■ **WHAT YOU HAVE TO DO**:
The expected output is the full set of entries, printed exactly, without pictures.
INPUT Start Marker
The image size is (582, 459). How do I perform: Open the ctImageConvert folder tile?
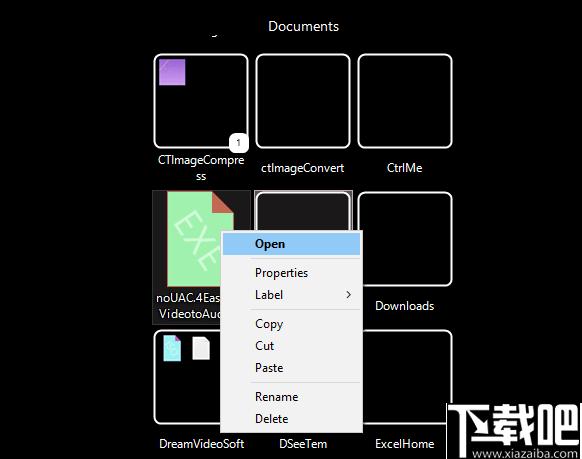(x=303, y=101)
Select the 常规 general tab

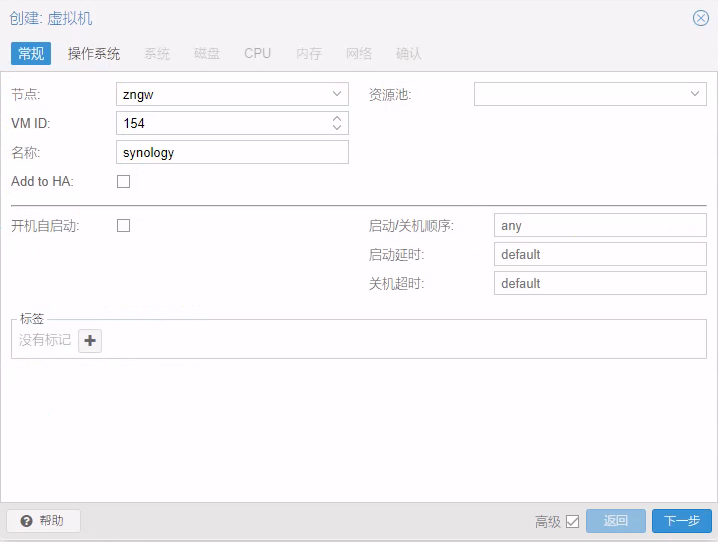coord(31,53)
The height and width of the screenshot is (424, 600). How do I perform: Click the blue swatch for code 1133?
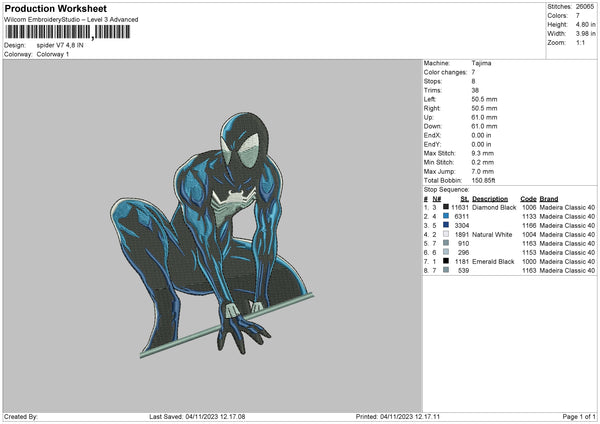pos(445,216)
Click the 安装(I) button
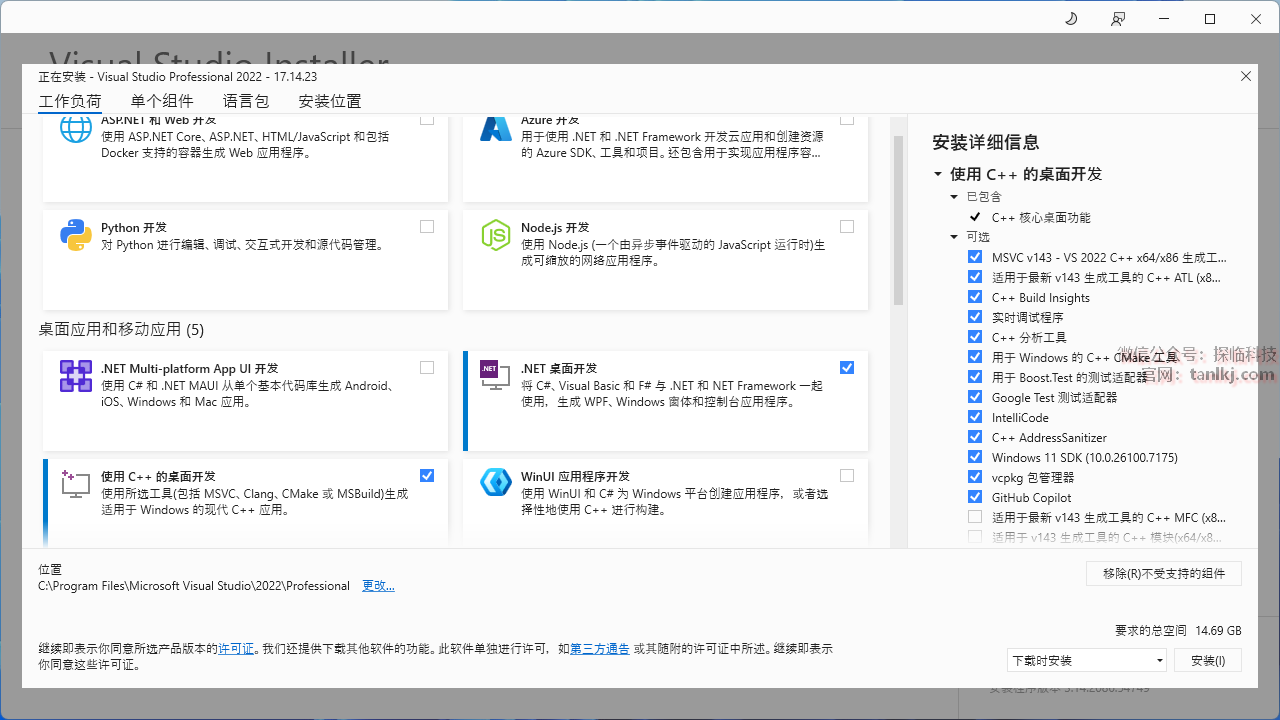The image size is (1280, 720). coord(1207,660)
INPUT End Marker
■ **SOLUTION TO THE EXERCISE**:
The image size is (582, 459). How do I perform: Open the ctImageConvert folder tile?
(x=303, y=101)
Select the 常规 general tab

coord(31,53)
The height and width of the screenshot is (424, 600). How do I perform: Click the blue swatch for code 1133?
pos(445,216)
Click the 安装(I) button
The image size is (1280, 720). coord(1207,660)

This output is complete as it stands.